Ming leads Lib Dem backlash against ‘pick and mix’ Cable

Ming leads Lib Dem backlash against ‘pick and mix’ Cable

Vince Cable finds himself on the receiving end of vicious attacks from Nick Clegg loyalists led by Menzies Campbell today.

The Liberal Democrat veteran hit out at the party's business secretary after a summer of growing pressure on Clegg's leadership largely fuelled by Cable and his outrider Matthew Oakeshott from the Lords.

Cable has refused to rule himself out to take over from Clegg while Oakeshott has claimed the Lib Dems could do better in 2015 with a different leader.

Last weekend it emerged that Cable has been exchanging texts with Labour leader Ed Miliband, prompting deep suspicion – and finally critical comments – from his party colleagues.

"I don't think it helps a partnership to suggest that you may already be looking for another partner," Campbell told the House magazine.

He warned that disaffected Tory backbenchers would respond negatively to the Lib Dems' coalition weakness, prompting them to ask themselves: "If he's talking to the other lot, why are we are bothering with this lot?"

Cable defended his actions on ITV's Daybreak this morning.  "In politics you have to have a reasonably adult way of dealing with people," he said.

"I very, very occasionally talk to Ed Miliband and sometimes his people, and indeed people across the spectrum.

"There's nothing to be embarrassed about for him or for me."

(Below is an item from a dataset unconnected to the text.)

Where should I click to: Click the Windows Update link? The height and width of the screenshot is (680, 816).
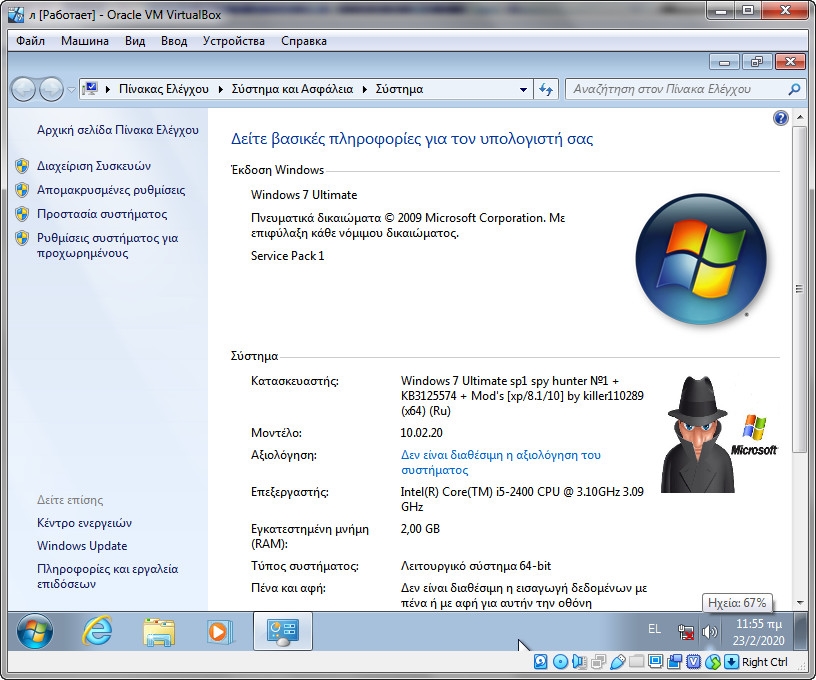[x=82, y=546]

Cable's allies may find it ironic that Campbell's comments came as Clegg himself made overtures to the Labour party. The deputy prime minister suggested at an event in Cambridge that he would be prepared to enter into coalition negotiations with Labour in the event of a hung parliament after the next election.

He attracted laughter on claiming that he would "much rather be prime minister", but appeared resistant to Labour supporters' traditional rejection of liberal ideas.

"I don't buy this idea that liberalism is somehow a subset of the Labour party," Clegg insisted.

Campbell dismissed the idea that the Lib Dems should reject Clegg's leadership ahead of the 2010 vote.

"I see no appetite in the party for another leadership election and I would most certainly argue against it and I would argue that those people who signed up in droves have got to understand that there's a responsibility to see this through," he added.

Martin Horwood, the Lib Dem MP for Cheltenham, told politics.co.uk he did not view media reports as a "big issue" for his party.

"The instinct is that when people attack your friends you stick by them and rally to them," he said.

"Nick Clegg has shown enormous grace under fire. The idea it [a leadership election] will do us any good is crazy."

Earlier this month YouGov released its polling panel's latest assessments of the three party leaders. Twenty-three per cent of Conservative voters in 2010 judged David Cameron to be a "natural leader", compared with seven per cent of Labour backers for Ed Miliband and eight per cent of Lib Dems for Nick Clegg. Only two per cent judged Clegg to be 'good in a crisis'.

Concentration on the party's leadership may be missing the point. The International Institute of Strategic Studies, publishing its annual review of world affairs yesterday, assessed the Lib Dems' overall progress in the coalition as "uncomfortable".

"They shared the political backlash from public sector cuts, unemployment and low growth," its overview of the British political situation stated.

"Meanwhile, items on the Liberal Democrats' own agenda, such as reform of the upper House of Lords, were not given high priority.

"As a result, it seemed inevitable that many core supporters would become disillusioned, and that the party was at risk of a major setback at the next election."